Reading more of the details of Anne Frank and her diary—she had an aim to be a writer and her diary shows that she would have stood a great chance of achieving that goal had she lived—left me with some thoughts about potentials unrealized, no matter the length of someone’s life, and how that might practically impact a family’s history.

Frank talked candidly about how her once iffy relationships with her mother and sister became close as a result of her maturing.

In the case of my mother—who I often called “the smartest woman who never went to college”—transporting her forward in time even a decade would have made it considerably more likely that she would have pursued higher education.

And if that had been the case, would she still have chosen to marry my father, Richard Lee Beidler, a farmhand-turned-steelworker with a ninth-grade education?

And if she didn’t marry my father … well, I’ll just let those obvious implications hang in the wind.

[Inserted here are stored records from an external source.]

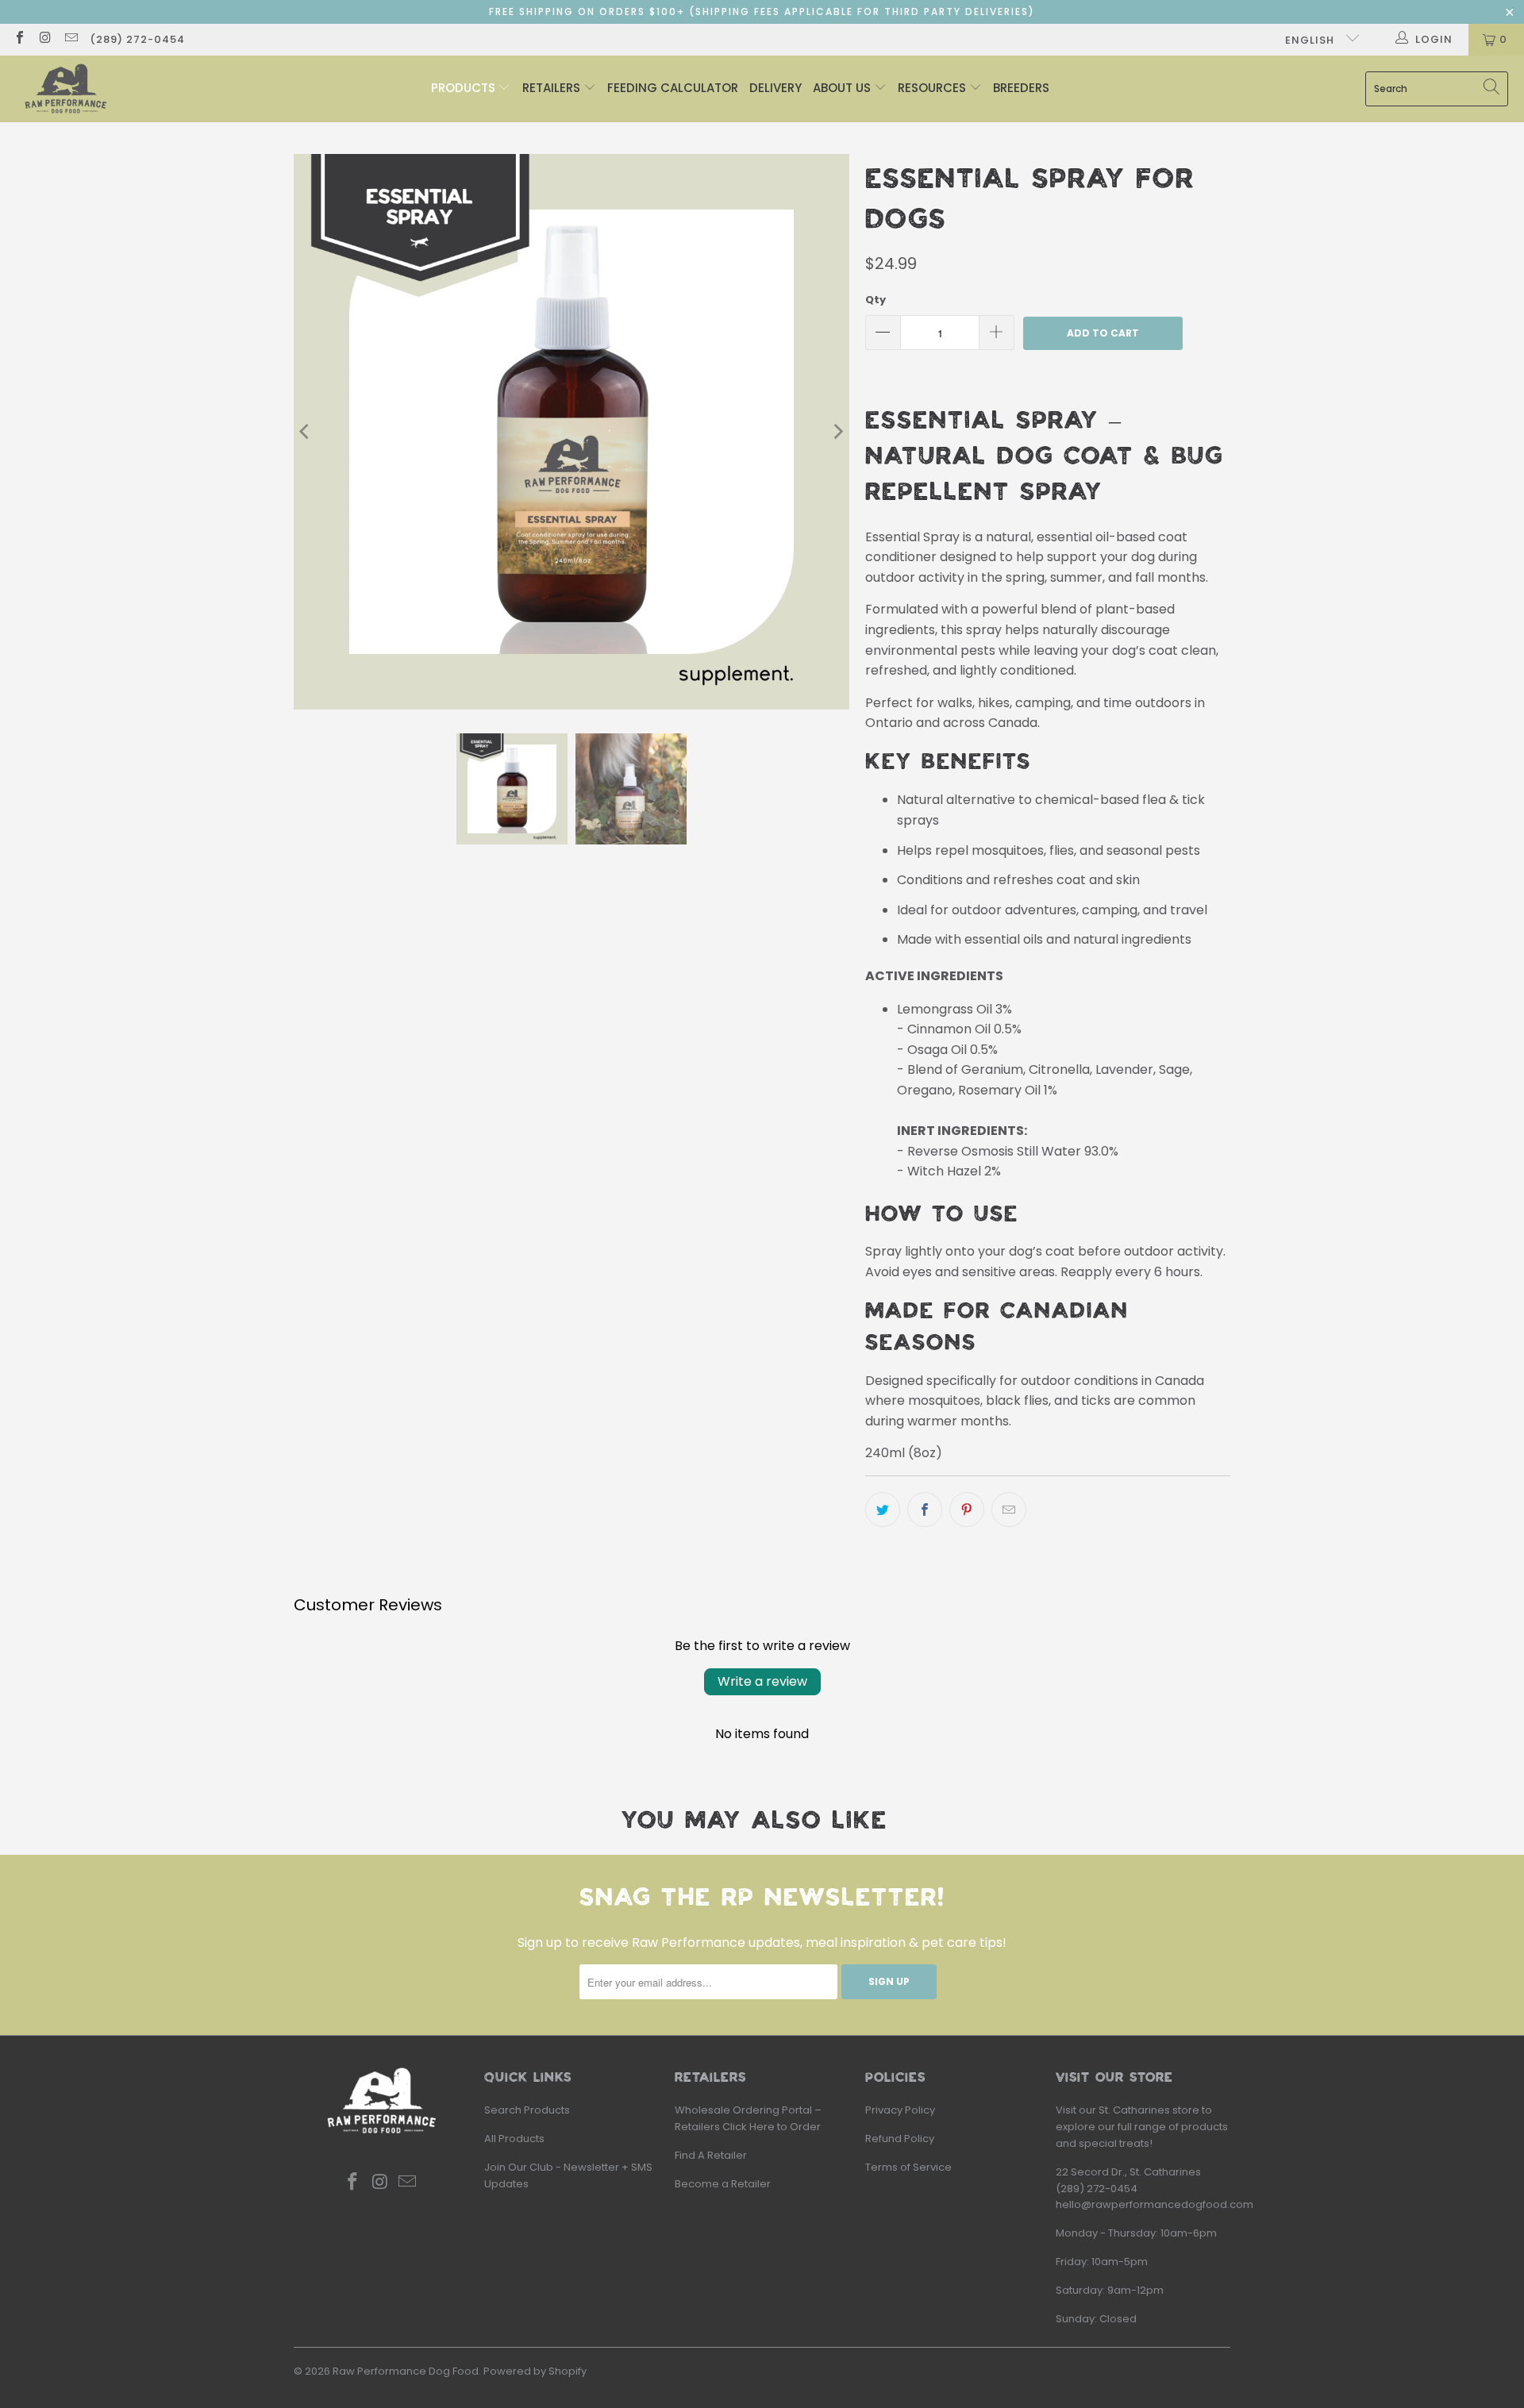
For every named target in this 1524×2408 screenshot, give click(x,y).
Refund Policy (899, 2138)
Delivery (775, 87)
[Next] (837, 432)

And then there’s that question of what “living up to potential” really means. My mother, I believe, was fairly happy with how her life turned out. In addition to being a bookkeeper in a bank before becoming a mother—and then a part-time church secretary beginning when I was a teenager—she served as a township auditor and spent some 50 years in leadership roles in her church without making an enemy.

Despite the gamut of emotions caused by learning more about Frank and thinking in turn about my mother, I come back to one of the most famous (and hopeful!) lines in the Anne Frank diary: “I keep my ideals, because in spite of everything I still believe that people are really good at heart.”

It’s a line that never fails to bring mist to my eyes.